On a community level, two parishes in the Philippine Diocese of Romblon, that of Santo Niño in the village of Danao on the island of Sibuyan, and that of St Thomas of Villanova on the island of Tablas have also built a Living Chapel and Laudato si’ Gardens. At St Thomas, “the parishioners are building a staircase with 500 steps, which leads from the Laudato si’ Garden to the Living Chapel: we want to commemorate,” Rodne explains, “the 500th anniversary of the arrival of Christianity in the Philippines,” which falls in 2021, proving that the Church continues to be “a home for the marginalised and the oppressed” and whose cry we hear and respond to.
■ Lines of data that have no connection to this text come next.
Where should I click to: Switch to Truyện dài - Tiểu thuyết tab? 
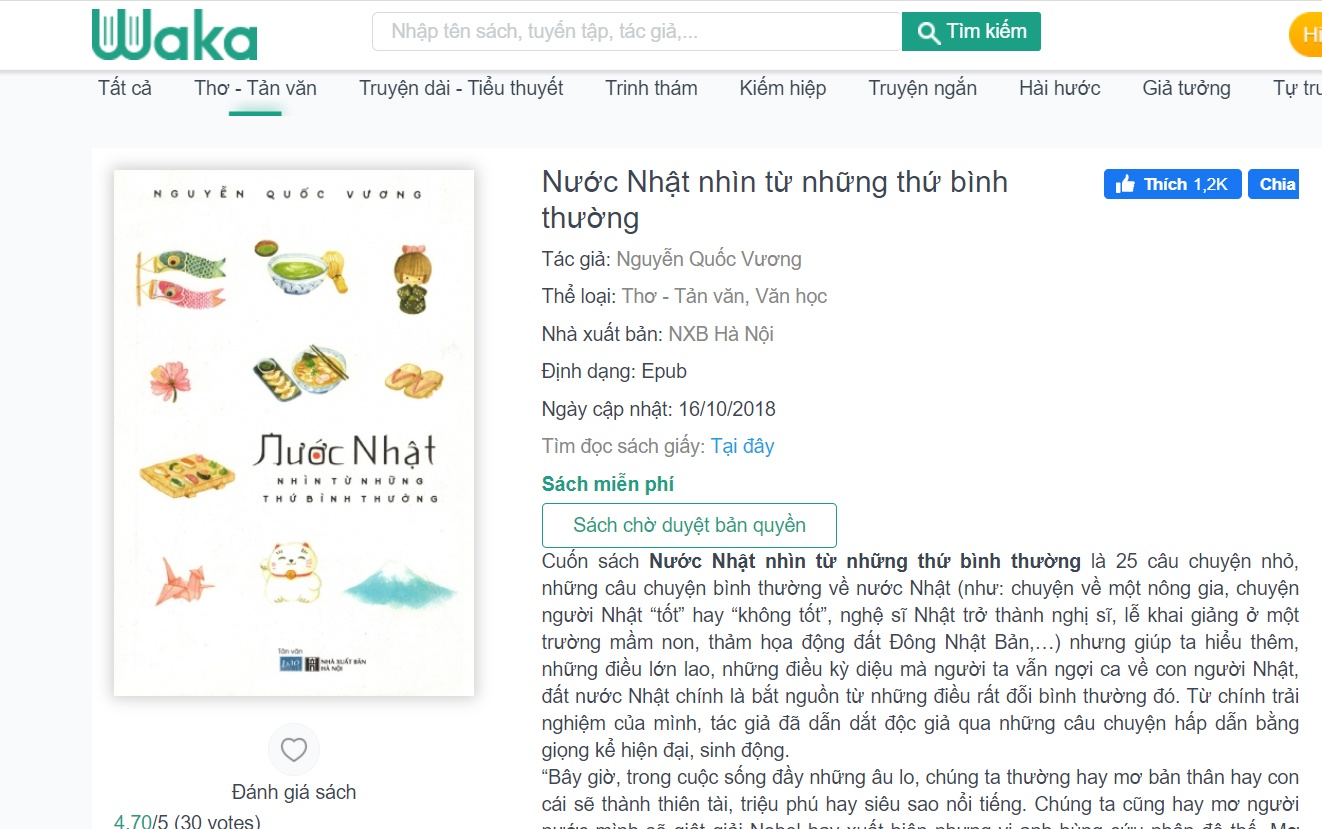[461, 88]
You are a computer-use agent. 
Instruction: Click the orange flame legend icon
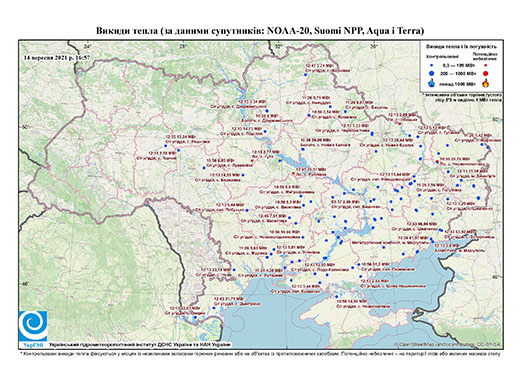coord(486,83)
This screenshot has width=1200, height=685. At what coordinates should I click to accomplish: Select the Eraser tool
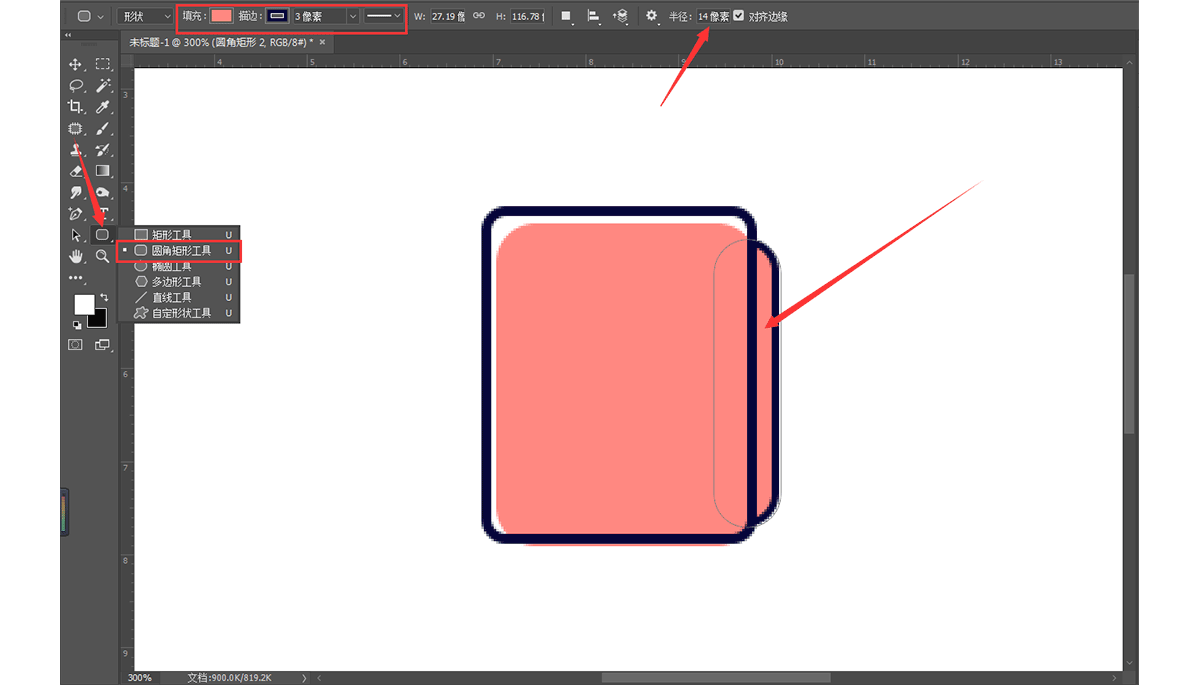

On the other hand, the Laudato si’ Year, Fr. Kureethadam recalls, “was truly a moment of grace amid the pandemic crisis that we are still experiencing: I believe that the faithful and all people received the proposal to implement that change for an integral ecology that the pandemic requires of us with enthusiasm and joy.” The ‘good news’, Rodne Galicha echoes, is that “we are undertaking a new journey at every level of society.”